*YOUR TASKS*:
(A) Translate this sentence from the patent excerpt into Spanish: "The present invention relates to information technology, and more particularly to converting text into speech for speech recognition."
(B) Return the portion of the patent excerpt that opens with the words containing "2. The system" and closes with "using the phoneme tree.".
(C) Summarize the patent excerpt in two sentences.

===== TEXT EXCERPT

2. The system according to claim 1, further comprising:
a judger, configured to judge whether the phoneme tree has sufficient information to conduct speech recognition, and wherein responsive to judging that there is sufficient information, the speech recognizer conducts the speech recognition using the phoneme tree.
3. The system according to claim 1, wherein under a circumstance that the data source changes responsive to a user clicking on a link of a rendering of the web page, the combiner continues combination of the created phoneme graphs into the phoneme tree and caches the phoneme tree for use by the speech recognizer while the data parser parses the changed data source to obtain updated partial word lists, the one or more compilers compile the updated partial word lists to create updated phoneme graphs corresponding, respectively, to the updated partial word lists, and the combiner combines the created updated phoneme graphs into an updated phoneme tree that is then used by the speech recognizer to conduct the speech recognition of the text form in the changed data source.
4. The system according to claim 1, further comprising:
a segmenter, configured to segment the data source to obtain segments of the data source, wherein a plurality of data parsers parses the data source segments, in parallel, to obtain the plurality of partial word lists of the data source segments for use by the one or more compilers.
5. The system according to claim 1, wherein the data parser parses the data source, in series, to obtain the plurality of partial word lists of the data source for use by the one or more compilers.
6. The system according to claim 1, further comprising:
an optimizer, configured to optimize the phoneme tree responsive to determining that at least two branches of the phoneme tree contain identical nodes.
7. The system according to claim 1, wherein at least one of the one or more compilers comprises:
a grammar obtainer, configured to apply a grammar template with respect to a selected one of the partial word lists to create a grammar corresponding to the selected partial word list, the created grammar specifying a sequence of words determined to be present in the selected partial word list;
a determiner, configured to determine a phoneme list of the grammar, the phoneme list specifying, for each of at least one pronunciation of each word in the specified sequence of words, a list of phonemes corresponding to the each pronunciation;
a creator, configured to create the phoneme graph corresponding to the determined phoneme list; and
an optimizer, configured to optimize the phoneme graph.
8. The system according to claim 1, wherein the combiner, when combining the plurality of phoneme graphs to form the phoneme tree, is further configured to optimize the phoneme tree by eliminating from the second phoneme graph a list of phonemes appearing in the first phoneme graph, the combiner further configured to create, at either the first or last phoneme in the list, a common intermediate node between the first phoneme graph and the second phoneme graph in the phoneme tree.

The present invention relates to information technology, and more particularly to converting text into speech for speech recognition.

Up to now, LVCSR (Large Vocabulary Continuous Speech Recognition) and NLU (natural language processing) still cannot meet the requirements of accuracy and performance of human-machine speech communication in real life.

==========
===== DATASET RECORDS

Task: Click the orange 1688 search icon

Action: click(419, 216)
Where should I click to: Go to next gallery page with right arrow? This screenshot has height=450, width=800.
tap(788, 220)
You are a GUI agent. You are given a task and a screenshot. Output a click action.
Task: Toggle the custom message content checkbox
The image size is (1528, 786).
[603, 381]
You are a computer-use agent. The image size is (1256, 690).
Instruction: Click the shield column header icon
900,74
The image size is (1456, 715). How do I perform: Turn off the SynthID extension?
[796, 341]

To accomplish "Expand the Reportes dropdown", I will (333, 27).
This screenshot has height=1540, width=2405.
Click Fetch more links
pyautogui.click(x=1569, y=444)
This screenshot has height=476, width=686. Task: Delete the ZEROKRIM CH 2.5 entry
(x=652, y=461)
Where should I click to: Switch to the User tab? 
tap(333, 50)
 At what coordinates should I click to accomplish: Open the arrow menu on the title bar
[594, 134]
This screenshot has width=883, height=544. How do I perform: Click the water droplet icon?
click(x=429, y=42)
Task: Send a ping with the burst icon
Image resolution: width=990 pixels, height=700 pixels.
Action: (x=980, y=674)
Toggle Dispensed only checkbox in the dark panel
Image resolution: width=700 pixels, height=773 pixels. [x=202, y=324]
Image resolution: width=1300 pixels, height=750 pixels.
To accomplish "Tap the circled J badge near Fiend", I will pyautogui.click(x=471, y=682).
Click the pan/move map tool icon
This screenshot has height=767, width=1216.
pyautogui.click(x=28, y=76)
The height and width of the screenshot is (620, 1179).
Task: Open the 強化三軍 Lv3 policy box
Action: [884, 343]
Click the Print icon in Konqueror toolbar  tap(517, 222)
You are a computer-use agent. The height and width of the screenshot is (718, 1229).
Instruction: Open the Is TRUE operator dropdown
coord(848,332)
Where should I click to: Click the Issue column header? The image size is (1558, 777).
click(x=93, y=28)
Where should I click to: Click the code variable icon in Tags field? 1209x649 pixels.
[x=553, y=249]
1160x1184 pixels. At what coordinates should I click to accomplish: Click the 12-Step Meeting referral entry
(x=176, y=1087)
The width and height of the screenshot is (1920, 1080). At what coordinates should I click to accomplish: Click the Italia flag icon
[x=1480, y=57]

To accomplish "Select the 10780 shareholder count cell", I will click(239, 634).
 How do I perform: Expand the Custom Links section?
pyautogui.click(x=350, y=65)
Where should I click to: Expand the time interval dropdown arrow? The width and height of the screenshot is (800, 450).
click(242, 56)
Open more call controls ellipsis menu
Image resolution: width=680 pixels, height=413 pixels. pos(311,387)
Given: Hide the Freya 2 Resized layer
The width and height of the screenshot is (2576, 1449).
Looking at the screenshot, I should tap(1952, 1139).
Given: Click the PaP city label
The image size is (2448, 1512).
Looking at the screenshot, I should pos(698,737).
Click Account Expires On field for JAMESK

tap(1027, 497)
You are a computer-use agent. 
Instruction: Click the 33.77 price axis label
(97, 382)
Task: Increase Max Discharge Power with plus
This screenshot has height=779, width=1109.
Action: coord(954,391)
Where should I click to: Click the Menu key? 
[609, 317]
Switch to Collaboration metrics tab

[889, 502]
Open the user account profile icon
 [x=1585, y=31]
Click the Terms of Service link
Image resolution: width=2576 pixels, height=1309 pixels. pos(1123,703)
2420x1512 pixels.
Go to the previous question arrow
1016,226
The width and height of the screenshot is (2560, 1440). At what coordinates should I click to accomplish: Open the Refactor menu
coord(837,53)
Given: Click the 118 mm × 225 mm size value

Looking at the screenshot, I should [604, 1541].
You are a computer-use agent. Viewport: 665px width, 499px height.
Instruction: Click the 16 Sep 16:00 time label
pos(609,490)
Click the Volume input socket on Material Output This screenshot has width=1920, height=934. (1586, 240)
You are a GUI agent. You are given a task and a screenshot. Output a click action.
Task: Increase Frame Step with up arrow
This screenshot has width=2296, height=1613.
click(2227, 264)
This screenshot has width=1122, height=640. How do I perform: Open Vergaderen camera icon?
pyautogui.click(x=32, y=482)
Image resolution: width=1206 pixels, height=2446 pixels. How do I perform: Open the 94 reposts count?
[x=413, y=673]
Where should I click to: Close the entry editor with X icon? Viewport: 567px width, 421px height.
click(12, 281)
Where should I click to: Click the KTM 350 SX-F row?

==========

*ANSWER SET*:
(A) La presente invención se refiere a la tecnología de la información y, más concretamente, a la conversión de texto en voz para el reconocimiento de voz.

(B)
2. The system according to claim 1, further comprising:
a judger, configured to judge whether the phoneme tree has sufficient information to conduct speech recognition, and wherein responsive to judging that there is sufficient information, the speech recognizer conducts the speech recognition using the phoneme tree.

(C) The patent excerpt lists claims for a speech recognition system in which compilers turn partial word lists parsed from a data source into phoneme graphs, a combiner merges them into a phoneme tree, and added parts such as a judger, a segmenter and optimizers check, split or streamline that work. It states that the invention relates to converting text into speech for speech recognition and notes that LVCSR and NLU still cannot meet the accuracy and performance requirements of human-machine speech communication in real life.